Es aragonés. Hijo de los larresanos Justo Ramón Casasús y Antonia Cajal. Después de terminar sus estudios primarios, se trasladó a Zaragoza, donde inició sus estudios de Medicina.

En el caso de Cajal, el infante a quien las explicaciones de su padre enseñan a entender y admirar el hecho de un eclipse y el adolescente que bajo el magisterio paterno, aprende a ver y describir huesos sustraídos en el cementerio de Ayerbe.

Fue en la Facultad de Medicina de Zaragoza (1869-1873) donde se hace médico Cajal. Durante sus años en la universidadescargad le atrajeron las Ciencias Naturales y la Química, la Anatomía, la Fisiología y la Patología.

Su ingreso en el ejército retrasará su puesto en la medicina. Aunque en el Ejército fue donde ganó una plaza de médico segundo de Sanidad Militar. Más tarde es destinado al ejército expedicionario de Cuba. Moralmente maltrecho y físicamente enfermo, regresó a España en junio de 1875, para reinstalarse en Zaragoza y prepararse con toda seriedad para el acceso a una cátedra de Anatomía.

En 1875 es nombrado ayudante de Anatomía, y poco más tarde, en 1877, profesor auxiliar interino de la misma disciplina. Ese mismo año se examina en Madrid de las asignaturas del doctorado en Medicina y decide consagrarse a la investigación histológica. Instala su primer laboratorio y compra a plazos un microscopio y un cicrotomo. 
Publica sus primeros trabajos científicos y alcanza especial maestría en la preparación de placas fotográficas. En 1883, logra la cátedra de Anatomía de la Universidad de Valencia.

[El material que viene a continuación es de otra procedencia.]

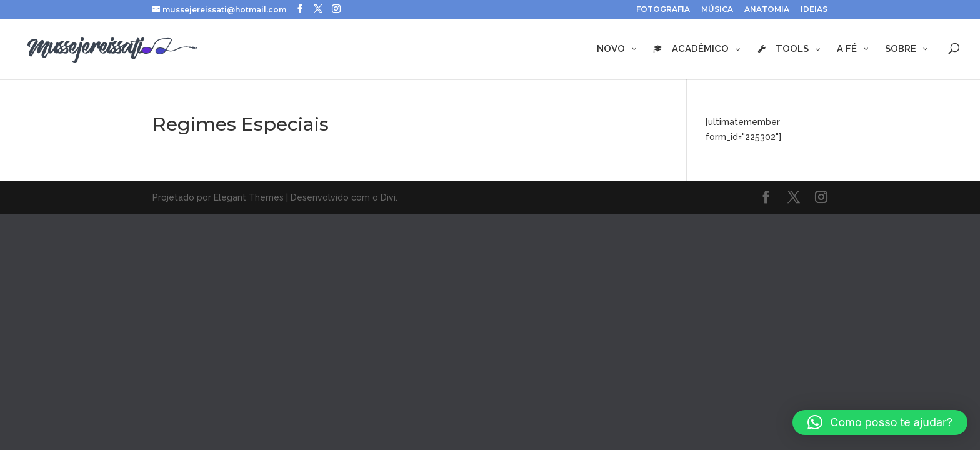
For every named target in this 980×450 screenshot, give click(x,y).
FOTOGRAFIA (663, 9)
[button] (880, 422)
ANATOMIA (767, 9)
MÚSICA (717, 9)
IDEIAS (814, 9)
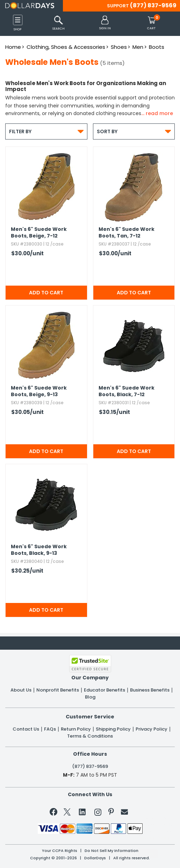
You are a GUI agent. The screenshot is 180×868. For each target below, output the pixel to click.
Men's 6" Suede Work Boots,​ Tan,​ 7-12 (127, 233)
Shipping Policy (113, 729)
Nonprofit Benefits (58, 690)
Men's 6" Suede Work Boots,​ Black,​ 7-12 (127, 391)
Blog (90, 697)
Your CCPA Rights (59, 851)
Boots (157, 47)
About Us (21, 690)
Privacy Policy (151, 729)
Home (13, 47)
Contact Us (26, 729)
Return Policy (76, 729)
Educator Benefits (105, 690)
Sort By (134, 131)
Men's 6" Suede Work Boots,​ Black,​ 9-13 (39, 550)
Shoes (119, 47)
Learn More (121, 852)
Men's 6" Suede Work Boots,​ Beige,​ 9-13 (39, 391)
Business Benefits (150, 690)
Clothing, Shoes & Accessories (66, 47)
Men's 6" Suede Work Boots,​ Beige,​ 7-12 (39, 233)
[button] (105, 23)
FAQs (50, 729)
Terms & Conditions (90, 736)
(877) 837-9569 (153, 5)
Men (138, 47)
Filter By (46, 131)
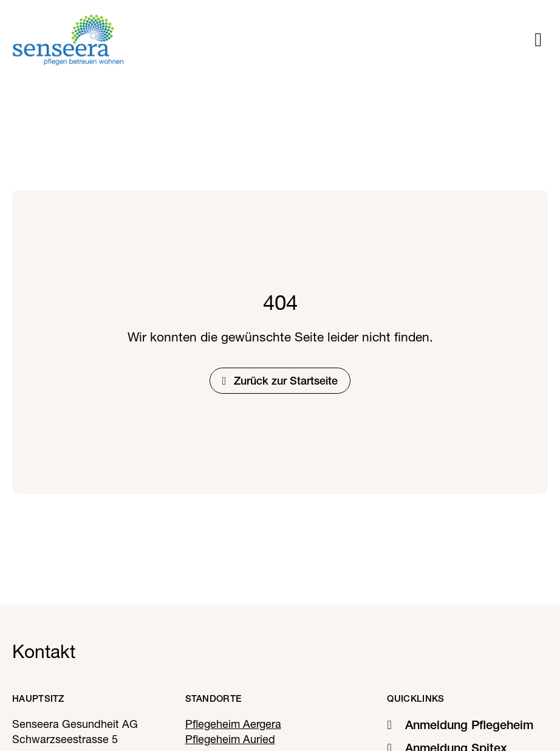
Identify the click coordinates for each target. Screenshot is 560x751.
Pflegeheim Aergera (233, 724)
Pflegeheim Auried (230, 739)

Desde entonces hasta su muerte, su vida será la de un profesor universitario que cumple con su deber y, mediante su excepcional obra de investigador, rápidamente logra elevarse a las más altas cimas del prestigio científico. Dos temas importantes van a embargarle: el cultivo del hipnotismo y el estudio del papel del bacilo vírgula en la génesis del cólera.  En 1887 se traslada a Barcelona como catedrático de Histología normal y patológica, y años más tarde ocupó en Madrid la vacante de esa misma asignatura. En Madrid seguirá desde entonces hasta su muerte.  

Su obra

Entre 1880 y 1887 las publicaciones del joven expresan una dedicación hacia varios campos de la investigación histológica, porque todos le atraen. Lo cual plantea al biógrafo esta ineludible pregunta: ¿por qué a partir de ese año es la exploración del sistema nervioso lo que definitivamente triunfa?

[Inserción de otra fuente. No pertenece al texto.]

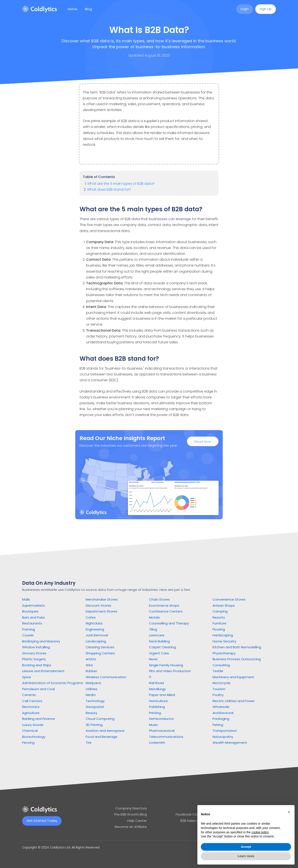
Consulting (221, 665)
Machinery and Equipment (233, 677)
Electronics (31, 707)
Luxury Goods (33, 725)
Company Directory (131, 808)
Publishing (157, 707)
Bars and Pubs (33, 617)
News (153, 659)
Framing (29, 629)
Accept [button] (246, 847)
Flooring (219, 629)
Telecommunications (166, 737)
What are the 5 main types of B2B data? (121, 183)
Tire (89, 742)
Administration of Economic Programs (53, 683)
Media (90, 695)
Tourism (219, 689)
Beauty (91, 713)
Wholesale (221, 707)
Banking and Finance (38, 719)
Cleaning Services (100, 647)
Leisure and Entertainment (43, 671)
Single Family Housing (166, 665)
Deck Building (159, 641)
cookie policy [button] (260, 832)
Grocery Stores (34, 653)
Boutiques (30, 611)
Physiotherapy (224, 653)
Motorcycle (221, 683)
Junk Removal (97, 635)
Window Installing (36, 647)
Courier (28, 635)
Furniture (219, 623)
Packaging (221, 719)
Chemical (30, 731)
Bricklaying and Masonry (41, 641)
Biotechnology (34, 737)
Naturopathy (223, 737)
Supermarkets (33, 606)
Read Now (203, 442)
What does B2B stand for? (109, 189)
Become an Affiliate (131, 827)
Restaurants (32, 623)
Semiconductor (161, 719)
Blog (88, 9)
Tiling (153, 629)
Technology (95, 701)
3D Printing (94, 725)
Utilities (91, 689)
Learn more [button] (246, 856)
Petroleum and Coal (38, 689)
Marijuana (93, 683)
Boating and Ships (37, 665)
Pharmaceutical (162, 731)
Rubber (91, 671)
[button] (289, 812)
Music (153, 725)
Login (245, 9)
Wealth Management (230, 742)
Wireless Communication (106, 677)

Varias razones parecen integrarse en la respuesta. La primera, de orden intelectual: la viva curiosidad de Cajal, desde sus años de estudiante por conocer el mecanismo cerebral del pensamiento y la voluntad. La segunda razón es de índole estética: la fuerte delectación del contemplador de la Naturaleza. Otras razones hay para explicar su inclinación hacia la histología neurológica, éstas de orden caracterológico e histórico: la vigorosa tendencia del hombre Cajal a la autoafirmación personal por la vía de la obra propia.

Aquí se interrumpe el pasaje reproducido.